Burgos recupera la normalidad tras el colapso por la nieve

J.D.M.
-

A primera hora del día se han registrado largas colas en las entradas a Burgos y dificultades para circular en toda la ciudad. La Guardia Civil ha tenido que embolsar camiones en puntos de la A-1 y AP-1. Al mediodía ya no quedaban vehículos retenidos

Burgos va recuperando la normalidad tras una mañana en la que la nieve ha causado numerosos problemas, principalmente circulatorios en nuestro territorio. Una capa blanca cubre aún la capital, pero la mayoría de las calzadas ya están despejadas. También recuperan su actividad habitual las principales carreteras de la provincia, en las inmediaciones de la capital y su alfoz, tras unas primeras horas del día en las que la circulación ha llegado a estar cortada en la A-1 y prohibida para los camiones tanto en la autovía como en la AP-1 en algunos puntos.

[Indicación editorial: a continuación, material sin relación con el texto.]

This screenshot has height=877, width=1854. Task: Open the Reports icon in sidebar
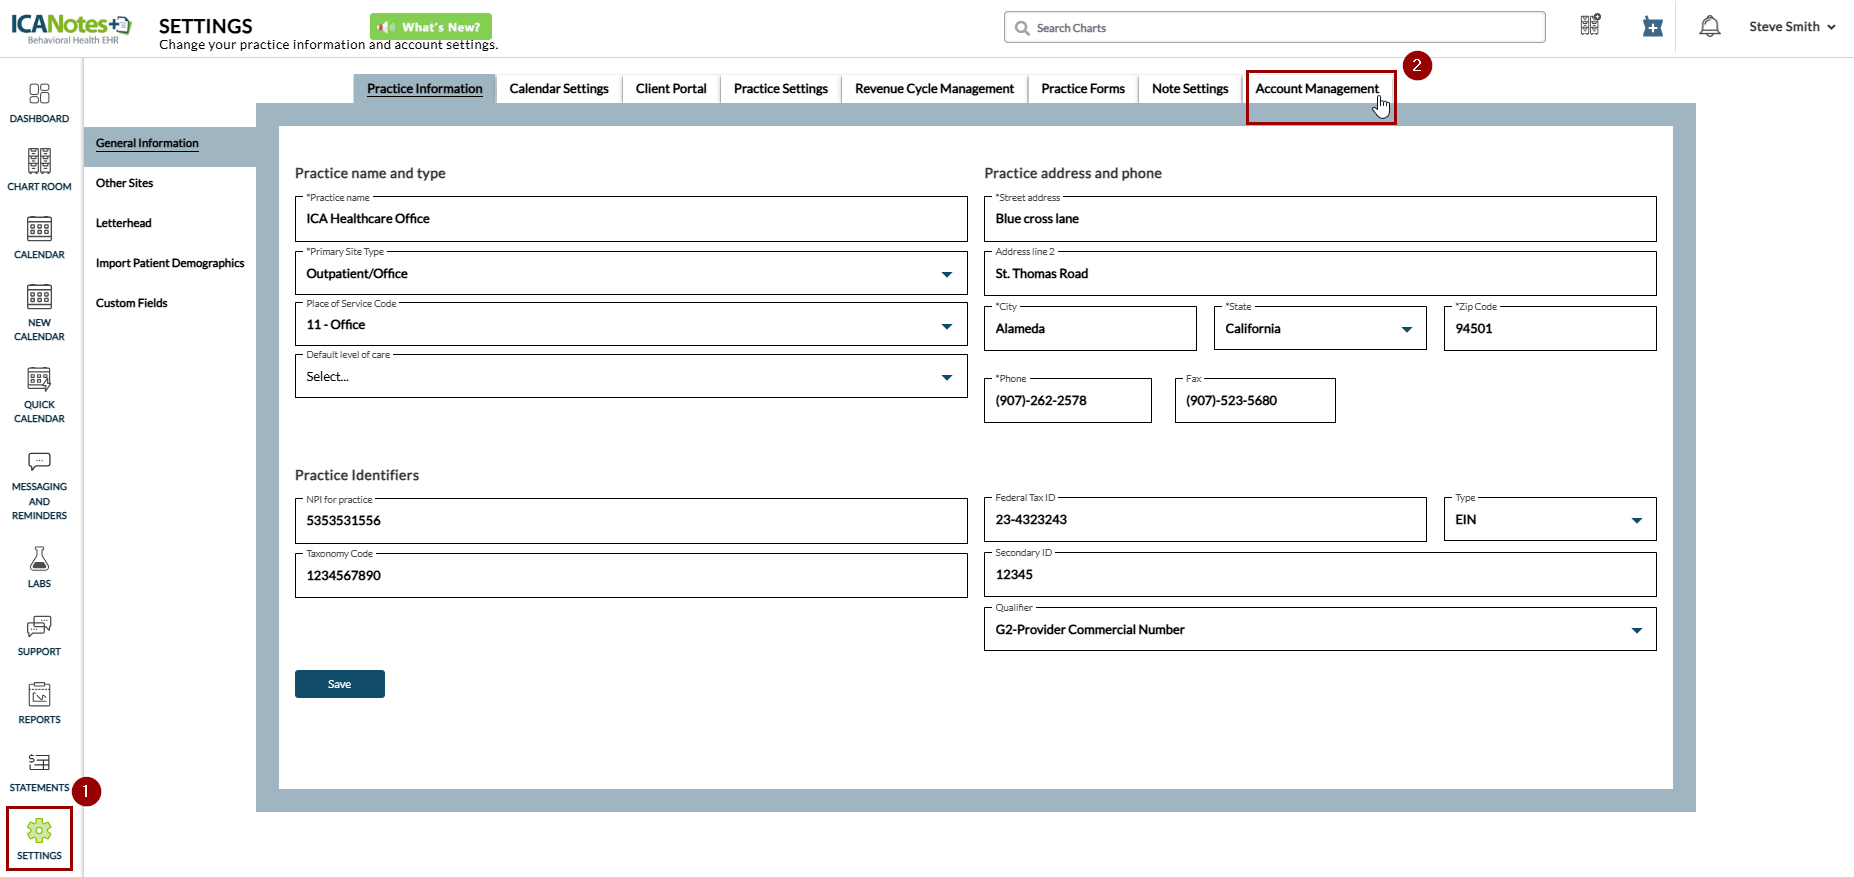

La nevada con la que ha amanecido Burgos este 8-M, Día de la Mujer, ha colapsado algunas vías y provocado numerosas retenciones. A la entrada a la capital por la BU-11 los atascos alcanzaban los 3 kilómetros a las 8 de la mañana, mientras que la salida en dirección Madrid el tráfico era fluido pero con precaución. Las complicaciones se han extendido a toda la ciudad, con especial incidencia en las principales vías de paso, como la carretera del cementerio o la avenida de la Industria, en el polígono de Villalonquéjar. Con el trabajo de las máquinas, la urbe volvía a la normalidad, mientras las difultades continuaban pasadas las diez de la mañana en algunas carreteras de la provincia, que según avanzaba la mañana recuperan la actividad.

Al mediodía, los camiones que habían sido embolsados en Briviesca y Ameyugo (sentido sur) y Lerma (sentido norte), así como en el párking de vialidad invernal de Miranda de Ebro, han vuelto a las carreteras.

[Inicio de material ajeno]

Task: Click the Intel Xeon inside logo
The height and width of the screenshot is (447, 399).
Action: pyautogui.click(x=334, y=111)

- Foto: Jesús Javier Matías

El centro de emergencias 112 de Castilla y León ha gestionado 70 llamadas entre las siete y las 11 de la mañana por avisos relacionados con la nevada en Burgos. Muchos, explican fuentes del 112, han sido por accidentes sin heridos (11) y para solicitar quitanieves o informar de vehículos retenidos (22). Del total, 17 de ellos procedían de la capital. 

Desactivada la alerta por nieve. La Subdelegación del Gobierno informaba a primera hora de este lunes que desde las 8.30 horas estaba activada la fase de alerta en Burgos Meseta (se ha desactivado a las 14.00 horas), con nivel amarillo en la AP-1, entre los kilómetros 2 y 36, en la A-231 a la altura de Las Quintanillas, en la BU-30 (0-30) y en la A-1, en la zona de Lerma (km. 200-247). Además, fuentes de la Guardia Civil confirmaban que se estaba comenzando a embolsar camiones en Briviesca (70) y Ameyugo (50) y Lerma (140), y que se había habilitado el párking de vialidad invernal de Miranda de Ebro, donde se han retenido 300 vehículos.

"Desde hace dos horas estoy en permanente contacto con los servicios de seguridad y emergencias, SEMAT y las empresas auxiliares, que están interviniendo en nuestras calles ante la nevada que se ha precipitado. Ruego a todos los vecinos/as la máxima precaución", ha escrito el alcalde, Daniel de la Rosa, en su perfil de Twitter pasadas las ocho y media de la mañana. 

- Foto: Jesús Javier Matías

También a través de esta red social, Protección Civil informaba a las 8.50 horas que debido a la intensidad de la nevada, "la circulación rodada está condicionada, tanto en Burgos capital como en el alfoz", pero indicaba que había "maquinaria trabajando en los viales principales". 

El centro de emergencias 112 de Castilla y León indicaba igualmente que estaba recibiendo llamadas desde Burgos por vehículos retenidos en la nieve o accidentes por alcance debido a la nevada, por lo que pedía tener "mucha precaución" en caso de tener que conducir y llevar cadenas.

Al mediodía y gracias al trabajo de la maquinaria de los servicios de emergencia en las principales vías tanto de la capital como de la provincia se ha podido recuperar poco a poco la normalidad pese a que en algunos puntos las condiciones de circulación eran difíciles por la meteorología adversa.